**Page extract**
Enceladus

If once the Titan’s strength could wake in me,
If Enceladus from Etna could arise,
I then would reign the master of the world
And like a god enjoy man’s bliss and pain.
     — Book 7 Canto 4

According to Apollodorus (i. 6. § 2), during the war between the gods and the giants, as Enceladus was fleeing, Athena threw the island of Sicily to crush him.

Virgil, in the Aeneid (iii. 578), gives another version of this story in which Enceladus is struck down by Zeus and the fire-breathing volcano Etna is placed over his shattered body.

The two versions are quite similar since the Etna volcano is the highest mountain in Sicily, although Apollodorus does not mention the volcano.

Since Sri Aurobindo mentions Mt. Etna, it is clear that it is Virgil’s version that he follows here.

The war of the gods against the giants is about the battle of the overmind forces associated to human forces against the evolutionary memories embedded in the body at the deepest level of the vital and even the cells.

**Supplied information**
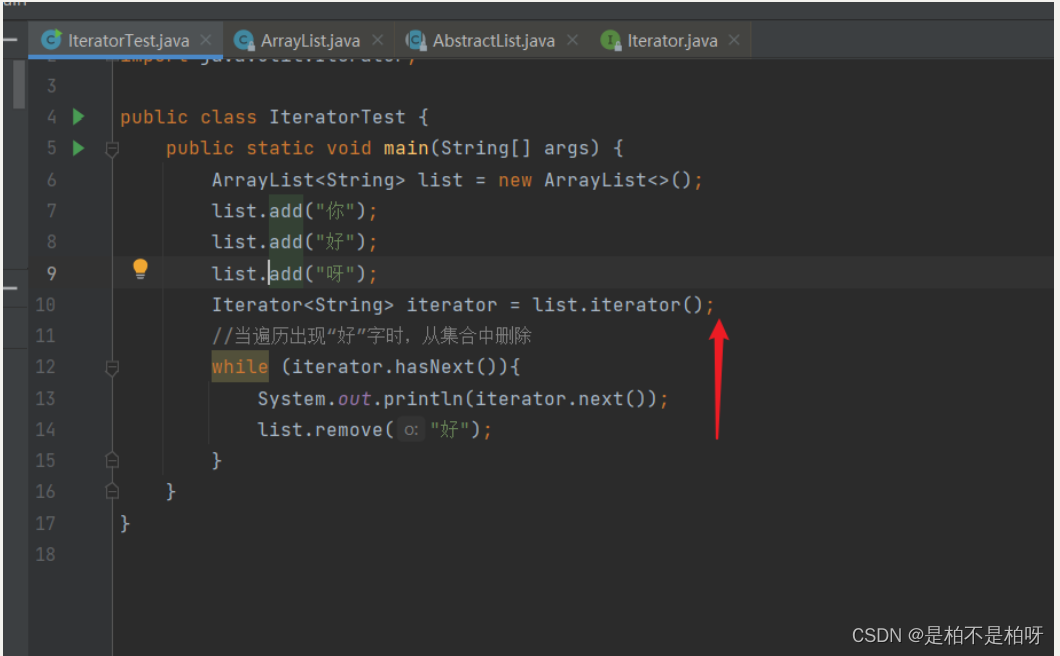Open intention actions via yellow bulb on line 9
Viewport: 1060px width, 656px height.
(x=139, y=268)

**Exercises to complete**
• A. In the Enceladus passage, what did Athena throw to crush Enceladus?
• B. Rewrite the Enceladus passage between "Virgil, in the" and "he follows here.", inclusive, changing "Virgil" to "Vergil".
The data above can be set aside.

**Solutions to the exercise**
• A. The island of Sicily.

• B.
Vergil, in the Aeneid (iii. 578), gives another version of this story in which Enceladus is struck down by Zeus and the fire-breathing volcano Etna is placed over his shattered body.

The two versions are quite similar since the Etna volcano is the highest mountain in Sicily, although Apollodorus does not mention the volcano.

Since Sri Aurobindo mentions Mt. Etna, it is clear that it is Vergil’s version that he follows here.